▶ Supplied records
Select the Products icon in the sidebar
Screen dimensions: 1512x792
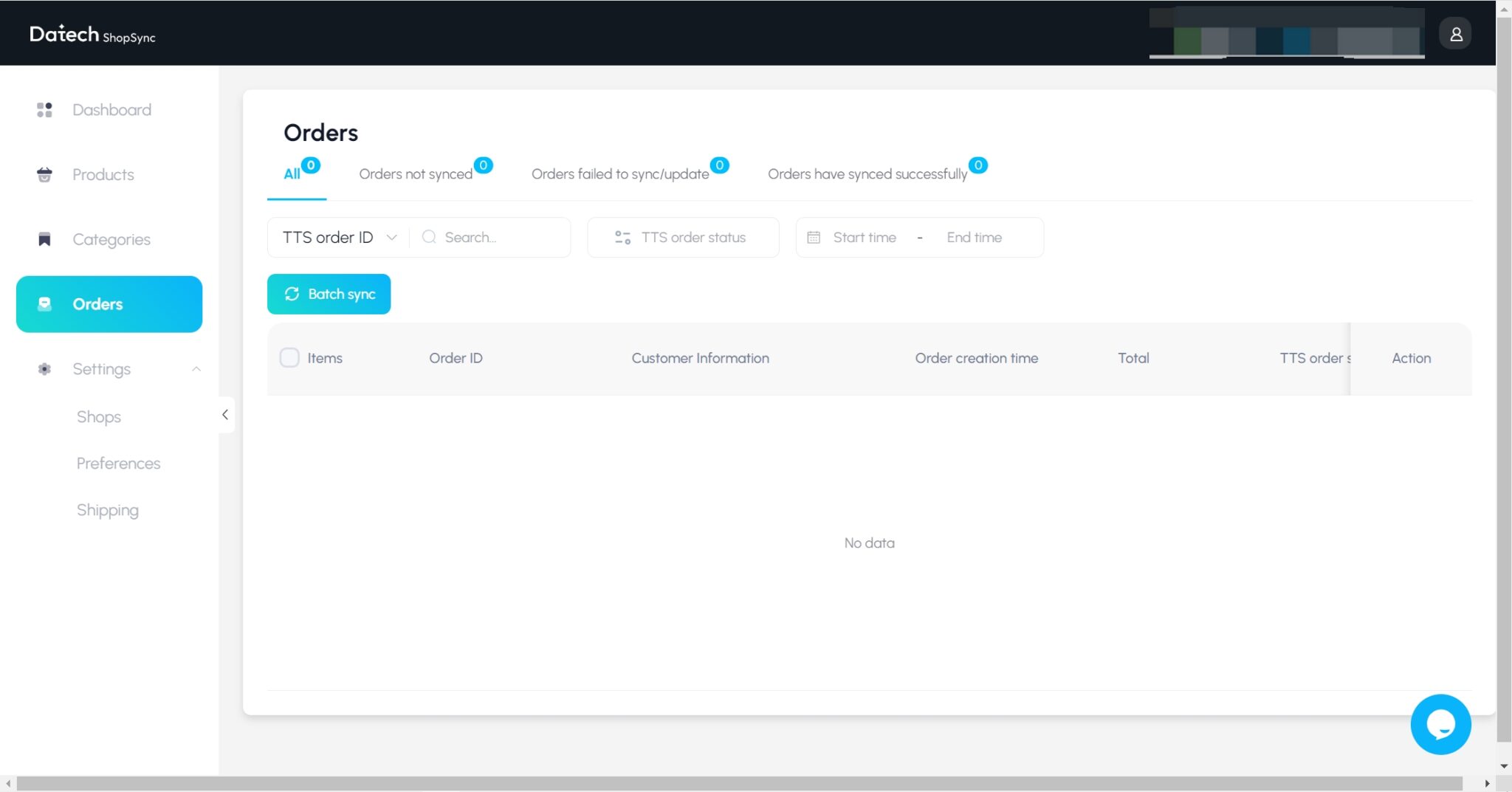45,174
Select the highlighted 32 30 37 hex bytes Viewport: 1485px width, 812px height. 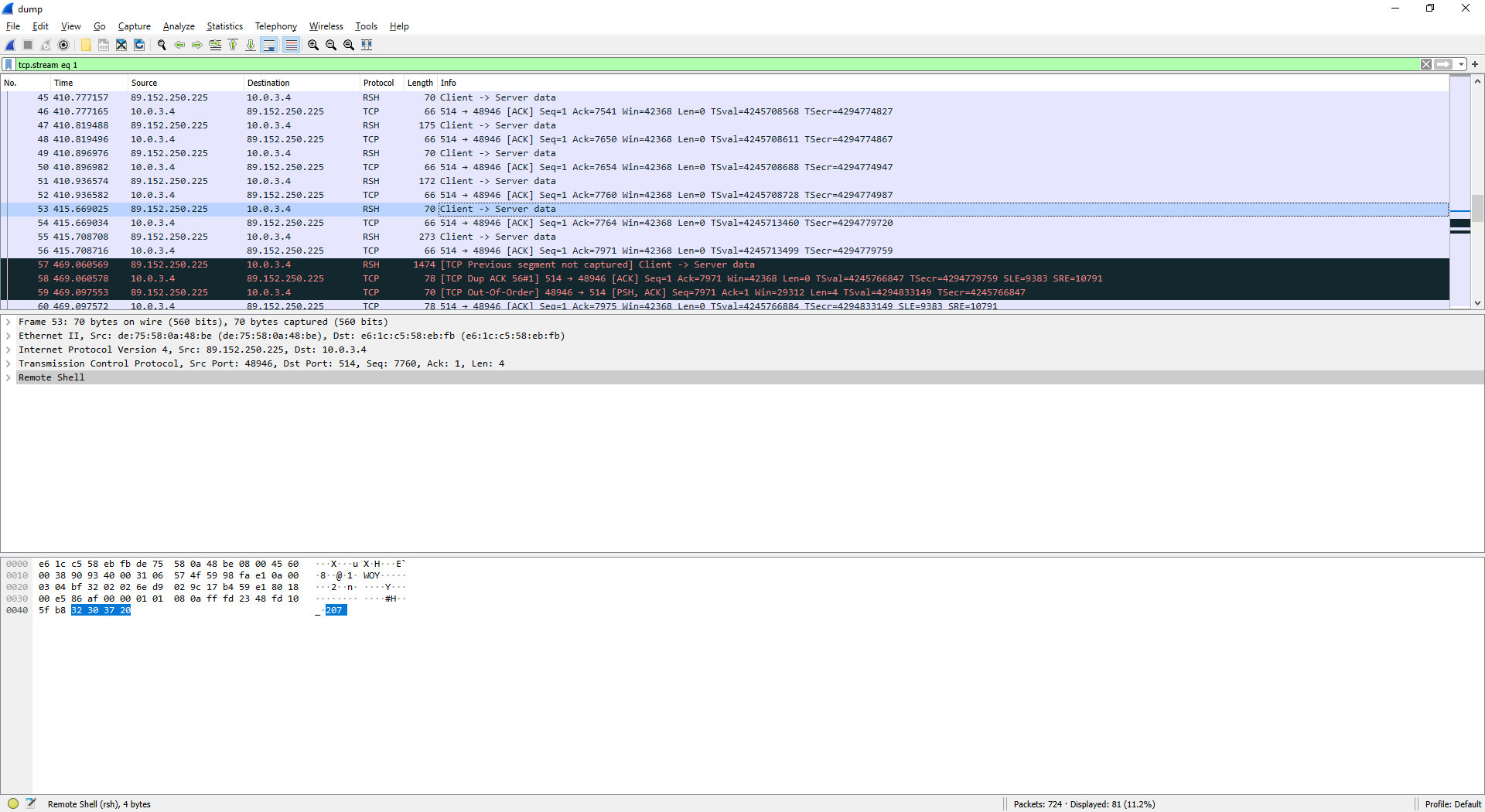[99, 610]
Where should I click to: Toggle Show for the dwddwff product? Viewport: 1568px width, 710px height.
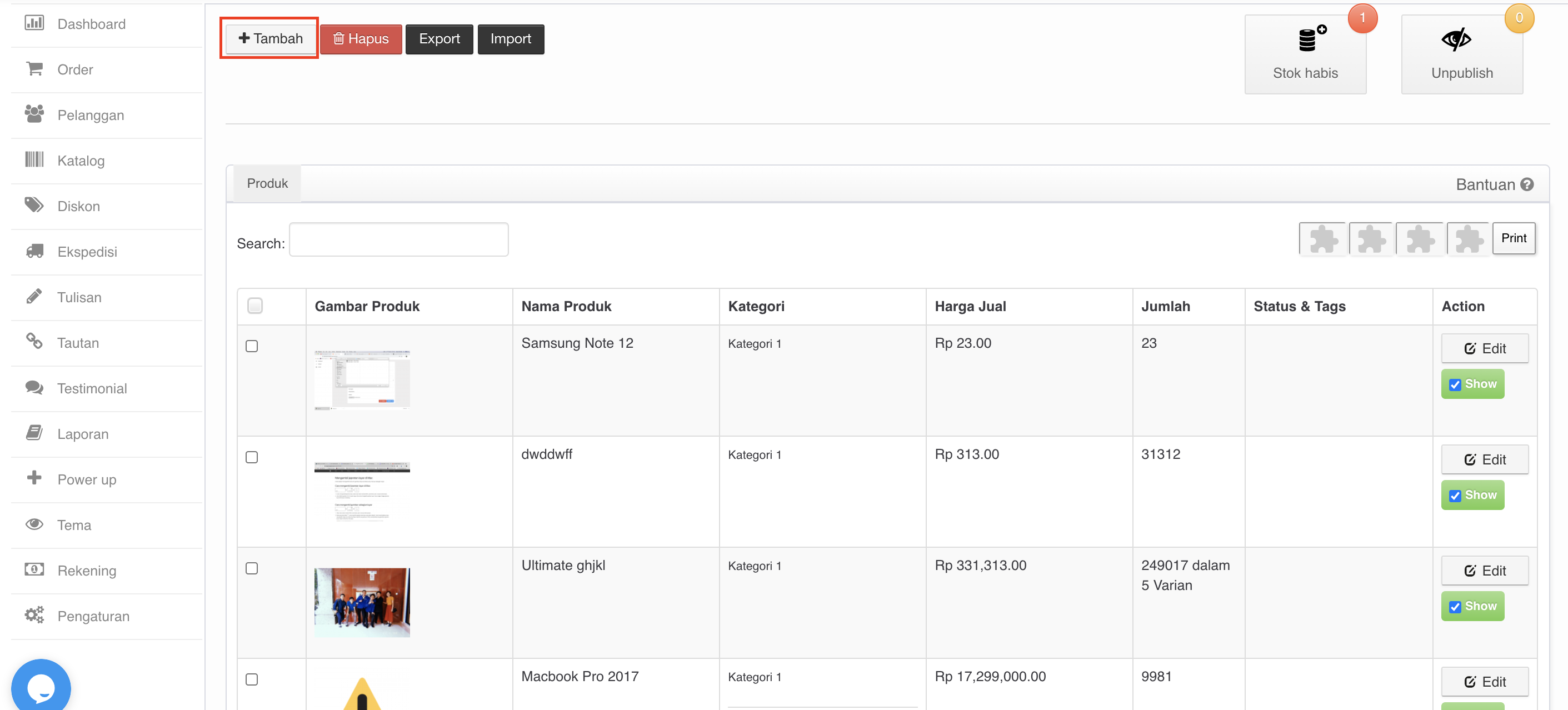(x=1472, y=495)
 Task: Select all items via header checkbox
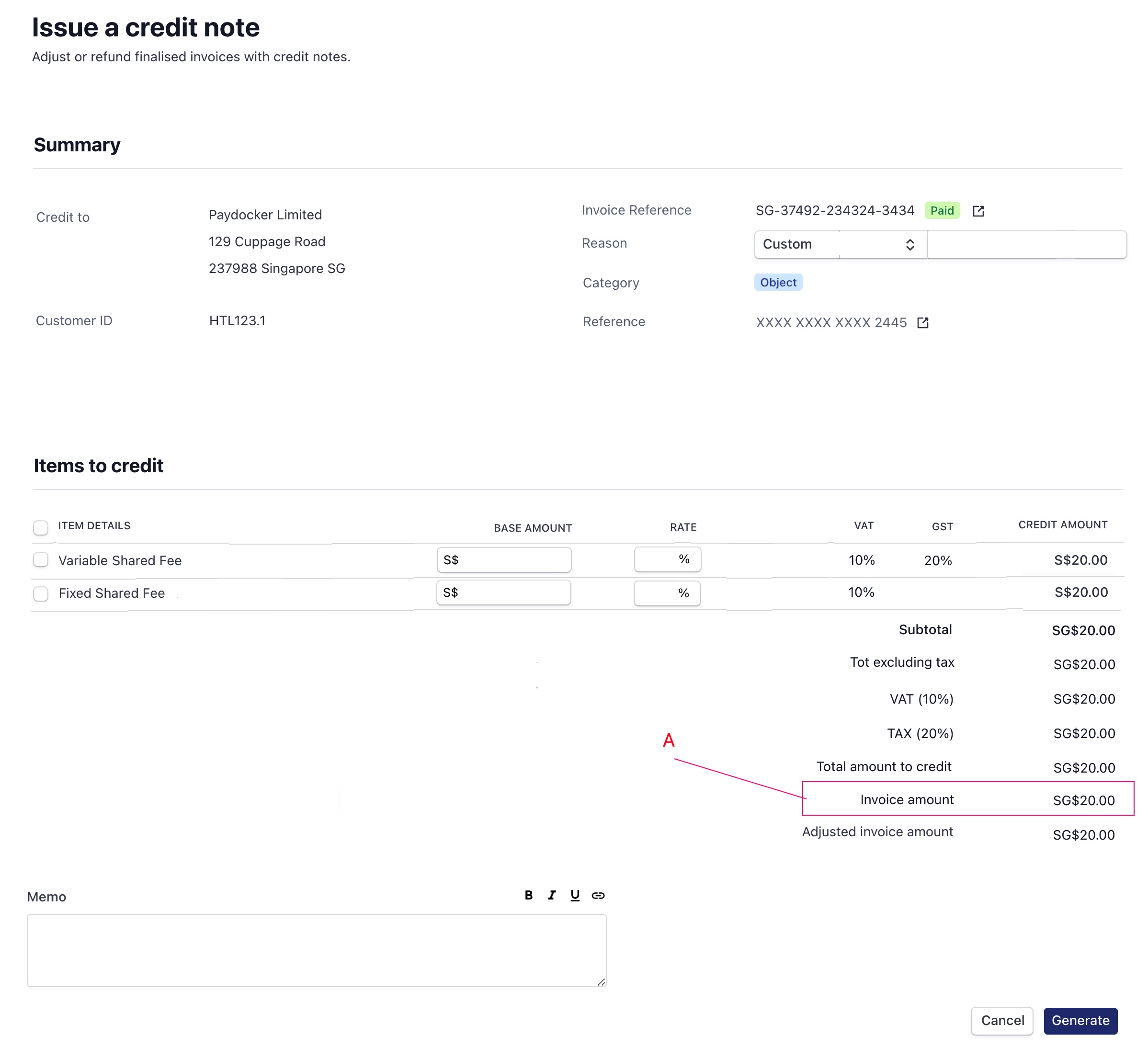[x=40, y=527]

▶ What is needed
Print the lines from the line with "Where should I" to the end of the data above. Include both ends, exclude the pictures, and add nothing else.

▶ Answer space
Where should I click to: Toggle Show for the dwddwff product? Viewport: 1568px width, 710px height.
(x=1472, y=495)
 Task: Select all items via header checkbox
[x=40, y=527]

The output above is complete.